In short black music--no, the absolute genius of black music--continued to make its way into southwest Minnesota and to impact our lives well after my grandfather's revelation above the Champeperdam.

But if Prince moved our nether region, Whitney Houston moved our ideals. Or rather, siren-like, she could move us from our ideals with regard for nothing else but her voice. If beauty is truth, we thought--okay, I thought--this is truth; she could have been singing gobbledy-gook and it wouldn't have mattered. We would follow.

I'm a sucker for Whitney Houston songs; I can't deny it. Also undeniably, at least for a time, Whitney Houston was the voice of America. Just witness her national anthem at the 1991 Superbowl: this was the best America had to offer--the glittering gem that all the seismic upheaval of hundreds of years of American conflict had produced, Zora Neale Hurston's "mule of the world" transformed into its ultimate diva and, in that anthem, spokesperson.

My own personal Whitney Houston siren-song is "The Greatest Love of All," a sappy hymn to self-love that embodies everything the eighties stands for: shameless self-serving self-promotion wrapped up in a package of sham religion. If, as Jamie Smith argues, the political and entertainment worlds are more entwined than we should ever dare think, "The Greatest Love of All" is a perfect example of political ideology packaged for popular consumption. It should have been Ronald Reagan's theme song; that a black woman sang it is pure, calculating, evil genius. Nonetheless, to hear it sung is to disregard all of that. As the key changes climb, our collective spirits and individualist hopes soar with Whitney, the realities of the life around us be damned.

But now two of these 80s icons, and both of them black, are dead. Perhaps, we might argue, "The Greatest Love of All" wasn't enough for Houston, just as starting with the "Man in the Mirror" wasn't enough for Jackson. Meanwhile, other 80s icons blaze or fizzle on: Madonna, albeit somewhat hamstrung, performed at the pinnacle of pop success, the Superbowl; and U2, despite Bono's broken back, completed the most successful world tour in history.

What accounts for the difference? Was it personal flaws that left these black superstars unable to cope with the dizzying heights of stardom?

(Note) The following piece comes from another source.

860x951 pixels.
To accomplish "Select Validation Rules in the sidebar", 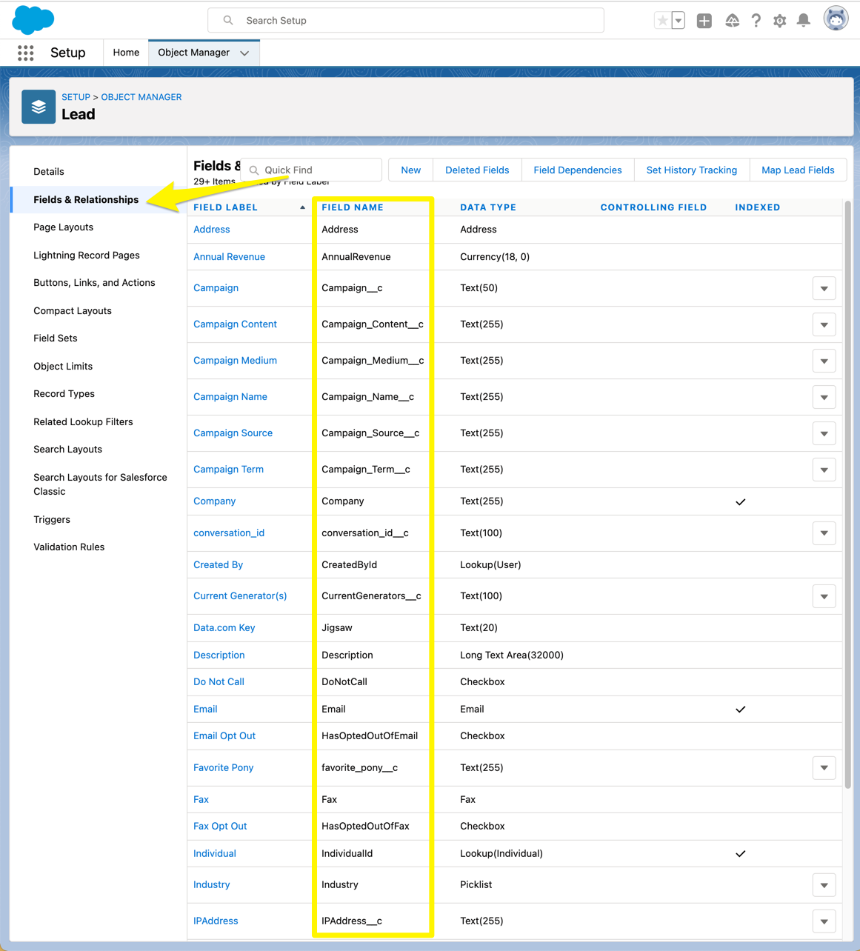I will tap(69, 547).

This is what shock-jock radio would have us believe with the taunts of crack-whore being tossed Houston's way--and in essence not just Houston's way, but black America's way.

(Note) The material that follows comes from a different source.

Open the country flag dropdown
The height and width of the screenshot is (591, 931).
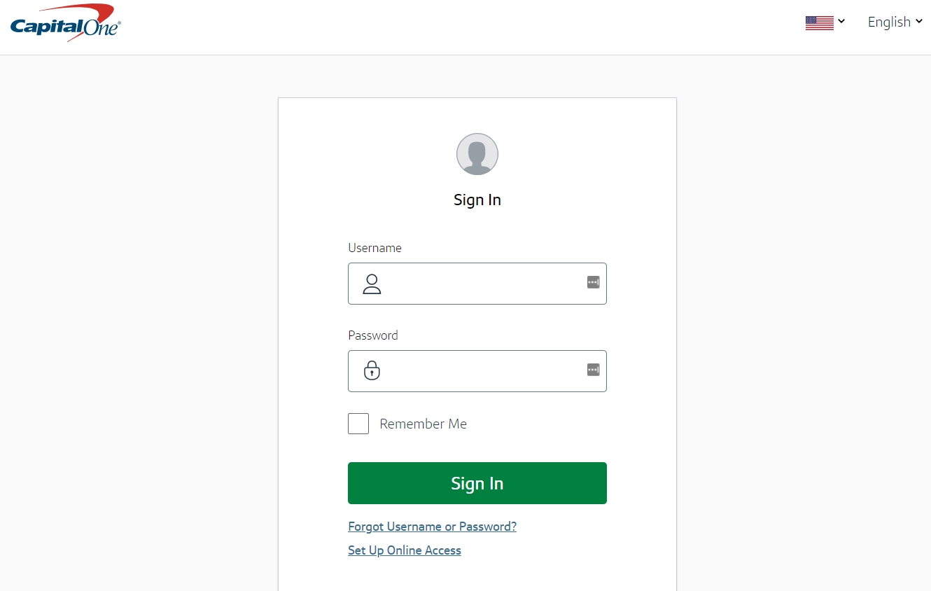[826, 22]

It's a bit silly for me to return to my grandpa's experience as a sort of parable for America, perhaps, but I can't resist. While the genius of black music in America has left us all with a revelation of sorts--whether real, true awe or a somewhat confused shaking of the head--white America returns home from the revelation, landed and therefore more rooted to the place and, more importantly, to the defining American story.

What happens to the black band swimming in the hills? Who knows? Who cares? Black icons, no matter how successful, are not landed, either literally, like my grandfather, or figuratively landed in the American story, as was the case with both Jackson and Houston.

Sure, there's other things to consider, including the dizzying heights of superstardom that almost no one, white or black, deals with well. But, while I'm the fourth generation to live in southwest Minnesota, while I was changed by the creative genius of two pop icons, they were pushed to the fringes of the American story and are now dead. And I'm afraid to tease out the implications about what this means for the larger story of placed and displaced in America, about the continuing story of belonging and exile on the American continents, about the continuing story of white and black.

But at least let me note that the beauty that we all benefited from for a time has passed out of the world, and that the implications of that passing remind us that in too many ways the continuing story of America remains a tragedy.